Whether you’re plugging in your new television or biting into that juicy burger, the supply chain that brings these products to life is complex. This vast network of suppliers, manufacturers, distributors, warehouses, transportation companies and retailers stretches across the globe. With tight production schedules, just-in-time deliveries and high standards for quality control, there’s little room for errors or delays.
But global events, including the COVID-19 pandemic and Russia-Ukraine conflict, have exacerbated supply chain issues and brought additional risks to the logistics industry in 2022. The resulting logistical bottlenecks make it difficult for businesses to source materials, ship orders and deliver them to customers.
The impact of these issues reaches into every area of business, from manufacturing and warehouse operations to customer service, brand reputation and revenue. Empty shelves and missed delivery windows can lead to lost sales, while higher prices, backlogs and excess inventory can strain cash flow and impact profitability.
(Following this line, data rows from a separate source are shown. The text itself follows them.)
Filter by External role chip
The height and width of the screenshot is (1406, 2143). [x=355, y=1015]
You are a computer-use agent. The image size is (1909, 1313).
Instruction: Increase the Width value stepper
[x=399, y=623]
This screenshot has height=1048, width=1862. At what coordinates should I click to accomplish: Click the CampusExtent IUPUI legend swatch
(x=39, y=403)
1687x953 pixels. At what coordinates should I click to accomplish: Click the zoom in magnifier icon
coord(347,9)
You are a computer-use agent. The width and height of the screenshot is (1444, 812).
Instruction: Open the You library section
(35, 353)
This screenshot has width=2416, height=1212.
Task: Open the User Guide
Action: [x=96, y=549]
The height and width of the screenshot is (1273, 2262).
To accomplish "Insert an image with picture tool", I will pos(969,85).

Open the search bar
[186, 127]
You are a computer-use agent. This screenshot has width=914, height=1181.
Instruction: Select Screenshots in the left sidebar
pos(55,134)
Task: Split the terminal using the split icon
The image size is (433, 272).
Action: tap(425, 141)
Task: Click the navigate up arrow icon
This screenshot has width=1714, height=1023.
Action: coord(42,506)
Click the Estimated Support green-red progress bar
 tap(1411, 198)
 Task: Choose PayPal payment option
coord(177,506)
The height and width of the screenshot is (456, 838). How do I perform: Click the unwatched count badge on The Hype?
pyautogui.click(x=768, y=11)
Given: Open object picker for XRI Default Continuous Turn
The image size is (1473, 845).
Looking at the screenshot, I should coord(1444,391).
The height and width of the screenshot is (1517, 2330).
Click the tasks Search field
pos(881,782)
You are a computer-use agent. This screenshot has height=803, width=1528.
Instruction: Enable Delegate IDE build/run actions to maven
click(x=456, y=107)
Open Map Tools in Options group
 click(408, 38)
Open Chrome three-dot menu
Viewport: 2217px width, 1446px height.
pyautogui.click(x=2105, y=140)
To address these issues, brands can implement a number of solutions that will improve their supply chain performance. These include focusing on strategic supplier relationships, embracing business technology applications and implementing lean practices to streamline operations. In addition, they can explore business resources such as the Tariff Guide to easily view and update their HS codes and U.S. tariff rates. By taking these steps, they can create a supply chain that’s more resilient and responsive to market trends and changing consumer demands.